Sustituya "intro" por "introduction" en las líneas de los registros comprendidas entre la que contiene "Task: Tap the Wi-Fi icon beside Carrier" y la que contiene "Action: 127,186", ambas incluidas. Reproduzca únicamente esas líneas, sin ningún otro cambio.

───── Datos de trabajo ─────

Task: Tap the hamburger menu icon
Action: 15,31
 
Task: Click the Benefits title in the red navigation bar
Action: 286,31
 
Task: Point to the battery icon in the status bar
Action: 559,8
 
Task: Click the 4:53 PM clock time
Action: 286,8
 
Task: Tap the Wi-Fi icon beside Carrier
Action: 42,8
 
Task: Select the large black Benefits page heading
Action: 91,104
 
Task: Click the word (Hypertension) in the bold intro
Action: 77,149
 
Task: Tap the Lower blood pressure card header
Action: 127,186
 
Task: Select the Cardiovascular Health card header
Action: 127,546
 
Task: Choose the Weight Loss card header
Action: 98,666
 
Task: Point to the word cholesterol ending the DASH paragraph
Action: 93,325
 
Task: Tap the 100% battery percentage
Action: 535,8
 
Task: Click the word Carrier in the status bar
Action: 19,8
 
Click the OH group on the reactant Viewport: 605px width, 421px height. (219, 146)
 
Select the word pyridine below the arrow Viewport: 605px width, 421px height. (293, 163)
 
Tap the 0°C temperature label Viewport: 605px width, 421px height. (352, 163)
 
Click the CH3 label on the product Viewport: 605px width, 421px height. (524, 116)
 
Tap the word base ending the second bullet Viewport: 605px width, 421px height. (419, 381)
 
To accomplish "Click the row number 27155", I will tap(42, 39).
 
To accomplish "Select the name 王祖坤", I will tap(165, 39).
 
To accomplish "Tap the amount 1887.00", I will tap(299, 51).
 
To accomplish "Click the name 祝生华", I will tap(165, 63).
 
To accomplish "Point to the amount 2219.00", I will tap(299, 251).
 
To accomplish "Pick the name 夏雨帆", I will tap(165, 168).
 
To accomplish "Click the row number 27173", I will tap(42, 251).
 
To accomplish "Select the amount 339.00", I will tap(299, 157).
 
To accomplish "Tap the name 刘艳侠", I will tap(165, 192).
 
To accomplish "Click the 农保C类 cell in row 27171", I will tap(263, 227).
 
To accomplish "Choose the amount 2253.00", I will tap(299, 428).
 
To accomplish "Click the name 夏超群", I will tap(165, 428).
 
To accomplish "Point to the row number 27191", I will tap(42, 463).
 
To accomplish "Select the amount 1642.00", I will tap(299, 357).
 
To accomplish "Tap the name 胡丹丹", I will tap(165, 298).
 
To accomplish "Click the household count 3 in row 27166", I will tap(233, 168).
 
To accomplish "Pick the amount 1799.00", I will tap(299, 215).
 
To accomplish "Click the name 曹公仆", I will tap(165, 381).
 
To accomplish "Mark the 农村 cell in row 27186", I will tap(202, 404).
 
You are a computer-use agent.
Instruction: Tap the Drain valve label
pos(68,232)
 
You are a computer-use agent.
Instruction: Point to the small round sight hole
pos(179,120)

─────

Respuesta al problema
Task: Tap the Wi-Fi icon beside Carrier
Action: 42,8
 
Task: Select the large black Benefits page heading
Action: 91,104
 
Task: Click the word (Hypertension) in the bold introduction
Action: 77,149
 
Task: Tap the Lower blood pressure card header
Action: 127,186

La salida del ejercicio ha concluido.